Every Friday my syndicated column appears in a bunch of newspapers in southeastern Ontario. Here's this week's!
Every now and then, an idea explodes through our collective consciences, challenging our notions about how life works. It happened in the fifteenth century when Galileo argued that the earth was round. It happened in the eighteenth century when upstarts in North America decided they wanted to govern themselves. And I hope, for some of you parents, it may happen as you ponder this thought: What if parenting is not about helping your kids accomplish certain tasks, but instead about raising them to want to accomplish those things by themselves?
Take the frantic morning routine that sends many parents careening for the Tim’s drive-through in desperation before it’s done. You yell and plead for the kids to get up, to no avail. So you yank off covers, rifle through drawers to find clothes, and hunt for the glasses Sally can’t locate, all while stuffing lunches into backpacks.
No one else seems to be able to hear that bus countdown that is ticking loudly in your own mind. Just when you’ve finally finished ensuring all your offspring is properly attired, one announces that he forgot to do his math homework. So you hunt for a piece of paper and a pencil and start multiplying, while you shove a cereal bowl towards him. By the time the children mount the bus stairs you’re exhausted, and it’s not even nine o’clock yet.

[DATA SECTION]
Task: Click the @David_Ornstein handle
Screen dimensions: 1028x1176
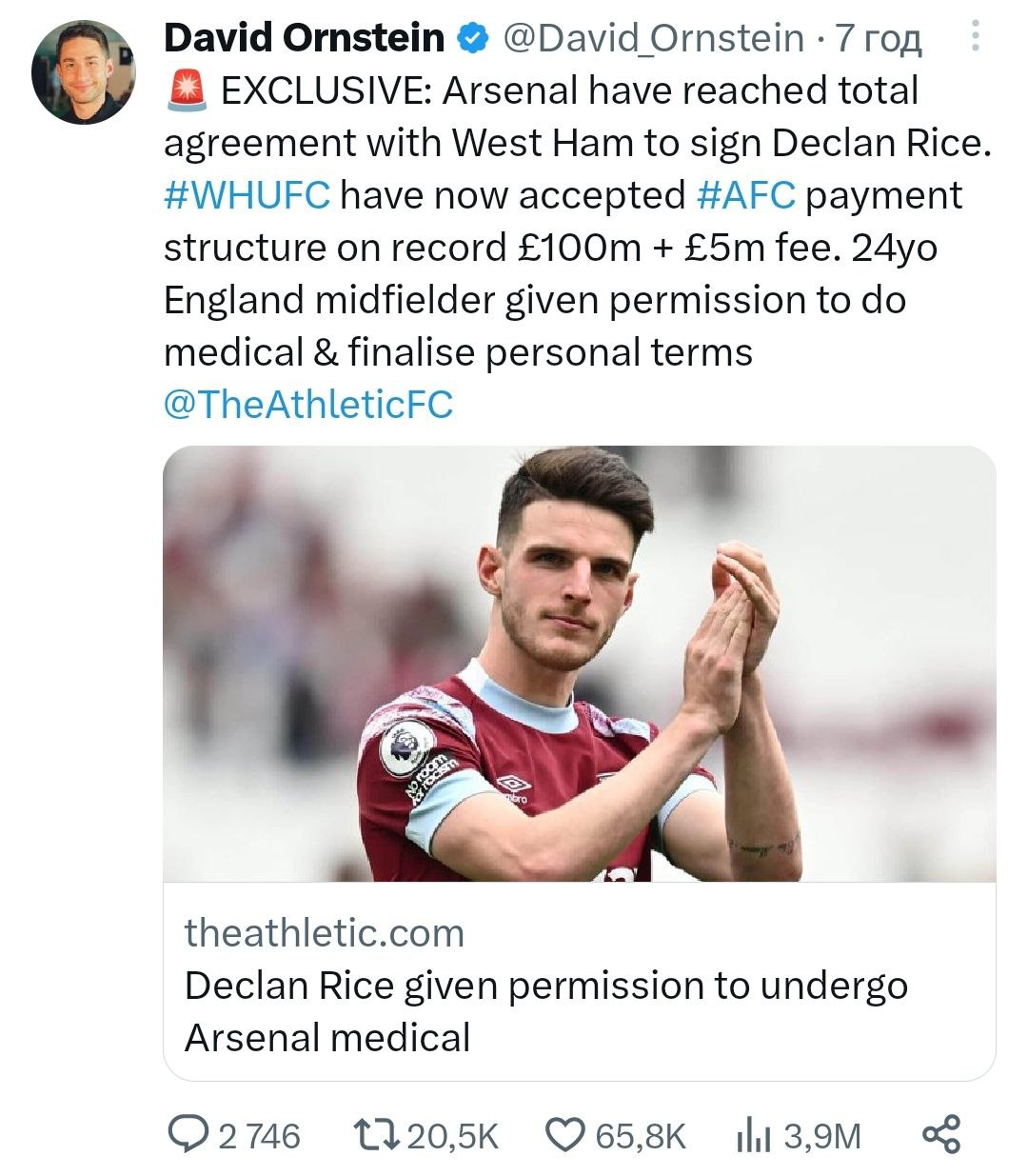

[SET PROBLEM]
Answer these questions about the parenting column above:
1. On which day of the week does the column appear in newspapers?
2. What item can Sally not find during the morning routine?
3. What does one child announce he forgot to do?

[FINAL RESULT]
1. Friday
2. Her glasses
3. His math homework